Former motion picture academy president dies

Associated Press
FILE - This Jan. 24, 2012 file photo, actress Jennifer Lawrence, left, and the Academy of Motion Picture Arts and Sciences President Tom Sherak are seen at the start of the nominations for the 84th Annual Academy Awards, in Beverly Hills, Calif. (AP Photo/Matt Sayles, File)

– Former Academy of Motion Picture Arts and Sciences president Tom Sherak has died after a 12-year battle with prostate cancer. He was 68.

A film marketing and distribution executive, Sherak died Tuesday surrounded by family at his home in Calabasas, Calif. "Tom is a true hero in our lives who has a star on the sidewalk and wings to fly," the Sherak family said in a statement released by the academy.

Sherak received a star on the Hollywood Walk of Fame just hours before his death but he was too ill to attend.

Sherak, who served as the head of the academy from 2009-2012, spent 17 years at 20th Century Fox, where he became the domestic film group chairman. He also was an executive at Revolution Studios and Paramount Pictures.

Sherak worked on such blockbusters as "Titanic," "Die Hard," "Wall Street," "Independence Day" and "Star Wars: Episode 1 – The Phantom Menace."

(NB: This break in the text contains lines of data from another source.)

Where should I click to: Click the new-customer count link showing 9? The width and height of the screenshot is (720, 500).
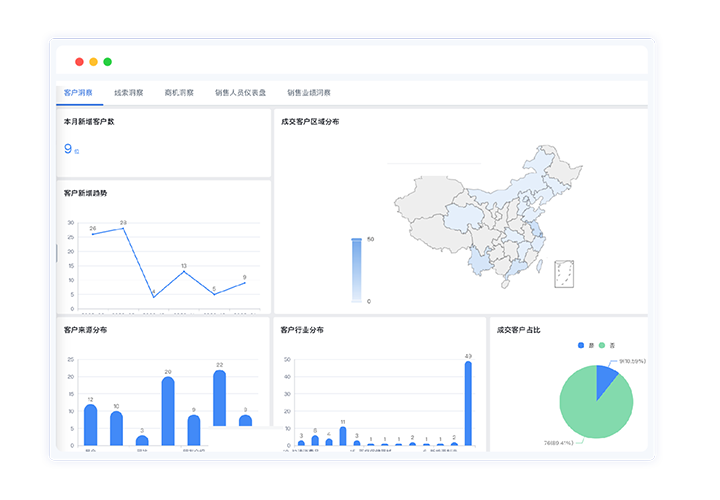(69, 149)
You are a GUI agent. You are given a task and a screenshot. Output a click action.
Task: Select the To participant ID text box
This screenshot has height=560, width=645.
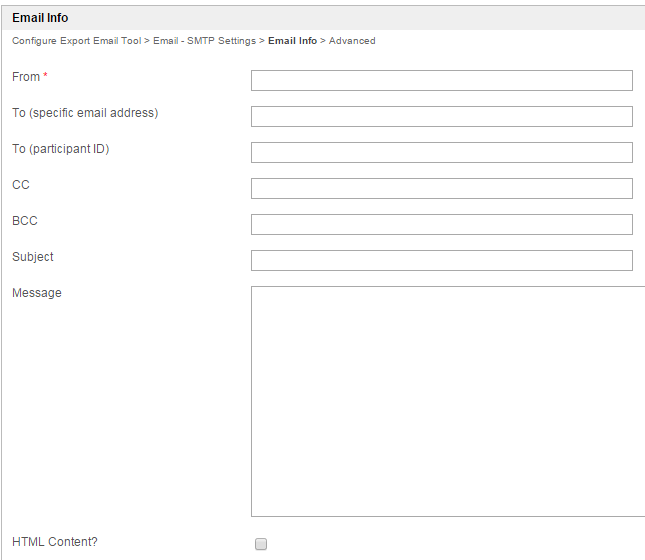441,153
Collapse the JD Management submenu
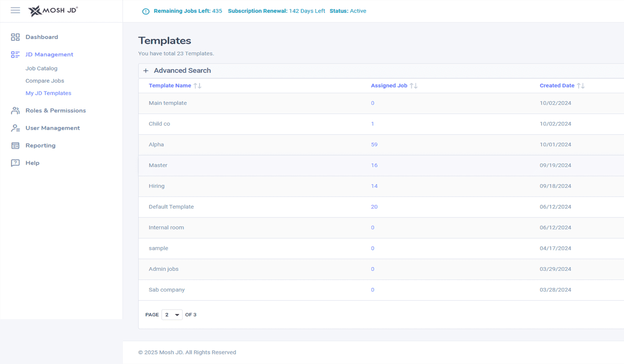 [49, 54]
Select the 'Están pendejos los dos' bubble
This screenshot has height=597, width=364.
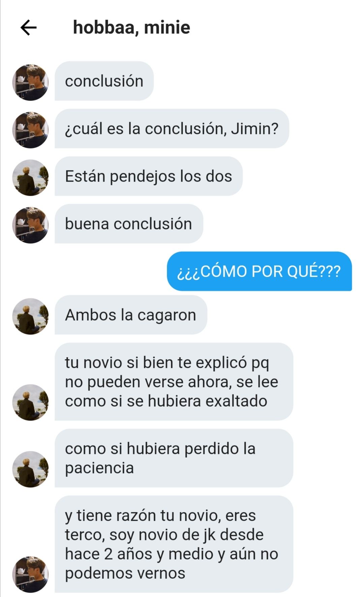tap(149, 176)
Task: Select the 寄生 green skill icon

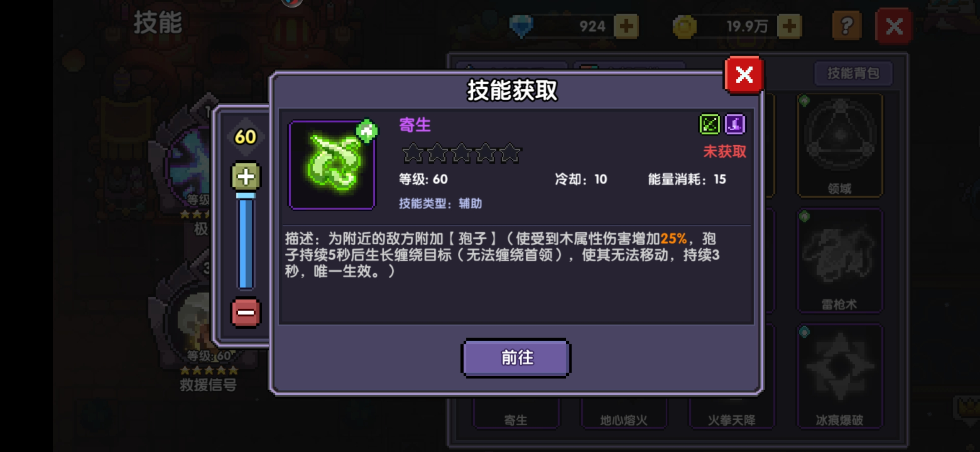Action: (x=332, y=165)
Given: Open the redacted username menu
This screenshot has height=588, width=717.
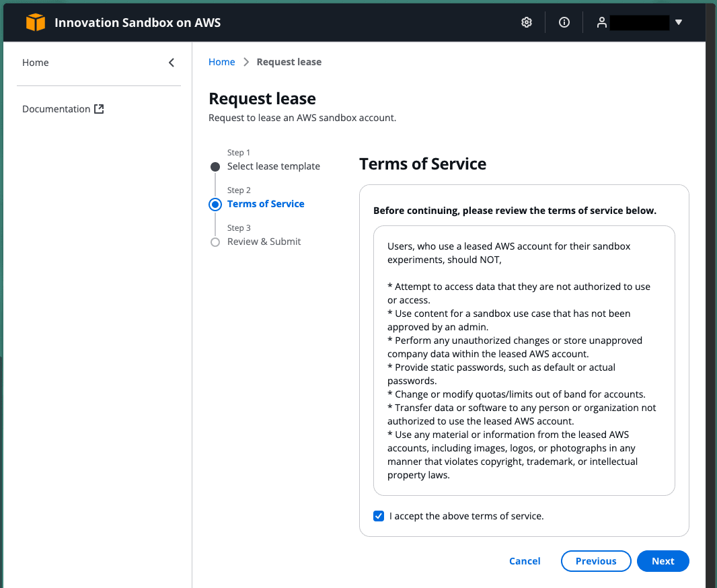Looking at the screenshot, I should tap(639, 22).
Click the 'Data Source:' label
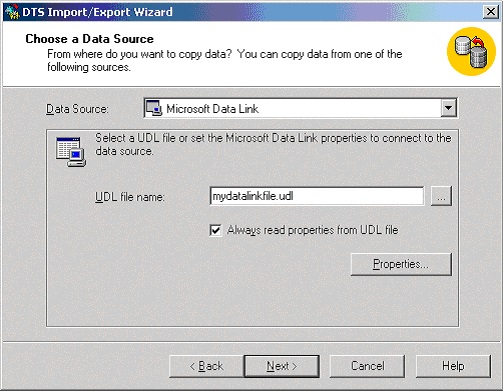The height and width of the screenshot is (391, 503). point(77,109)
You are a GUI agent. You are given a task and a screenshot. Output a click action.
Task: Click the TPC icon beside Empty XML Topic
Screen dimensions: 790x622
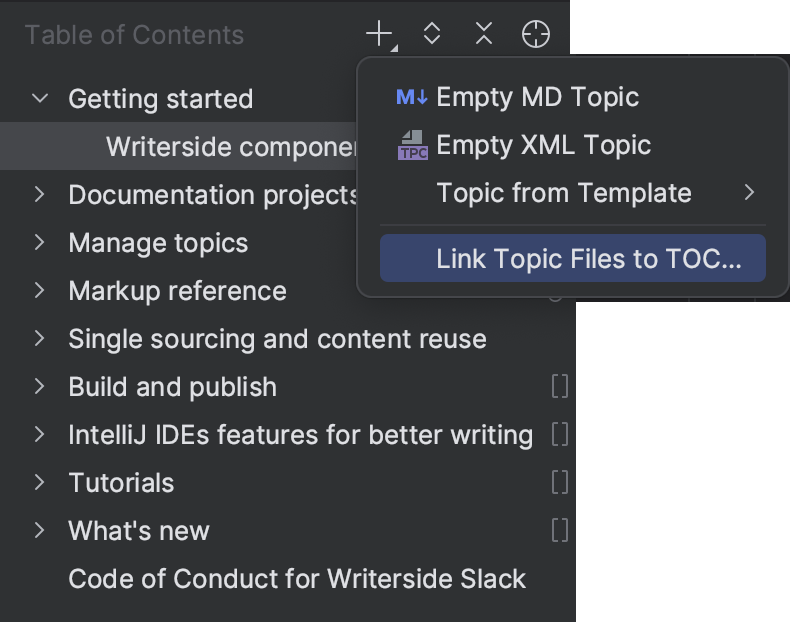412,145

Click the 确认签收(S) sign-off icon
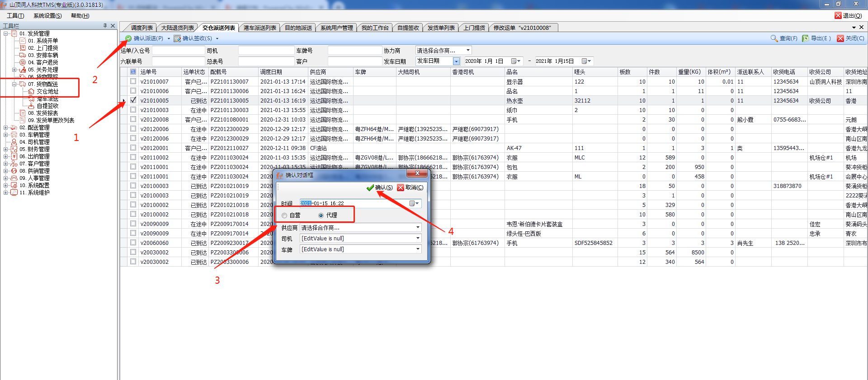177,38
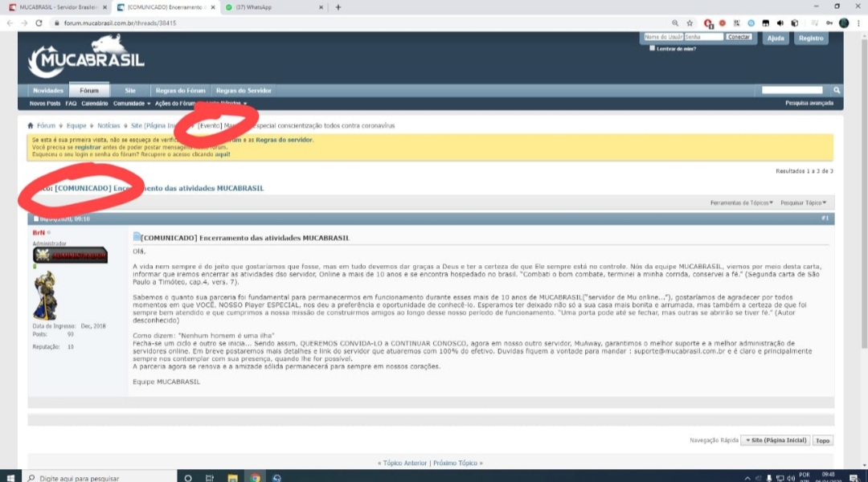Image resolution: width=868 pixels, height=482 pixels.
Task: Open the Ferramentas de Tópicos dropdown
Action: tap(741, 202)
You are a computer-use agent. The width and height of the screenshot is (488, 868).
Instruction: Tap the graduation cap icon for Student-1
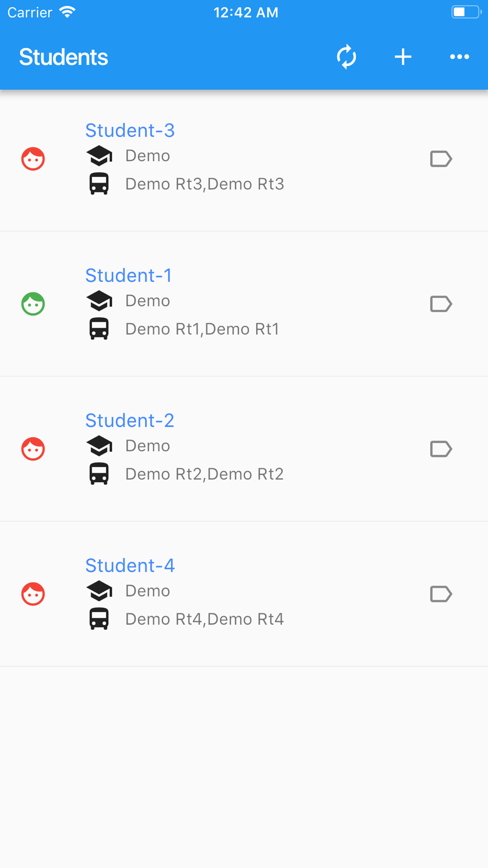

Last fall, Sherak was appointed Los Angeles film czar to help bring runaway production back to the city. He was also responsible for completing a deal for the academy's new film museum with the Los Angeles County Museum of Art. The museum is tentatively set to open in 2017.

A champion of change, Sherak expanded the number of best picture Oscar nominees from five to 10 and was instrumental in bringing in younger academy members and making the group more diverse.

"In the more than 30 years I've known Tom, his passionate support of and excitement about the motion picture business, the Academy, his family and friends never wavered," said Academy President Cheryl Boone Isaacs in a statement. "He was truly larger than life, and he will be missed."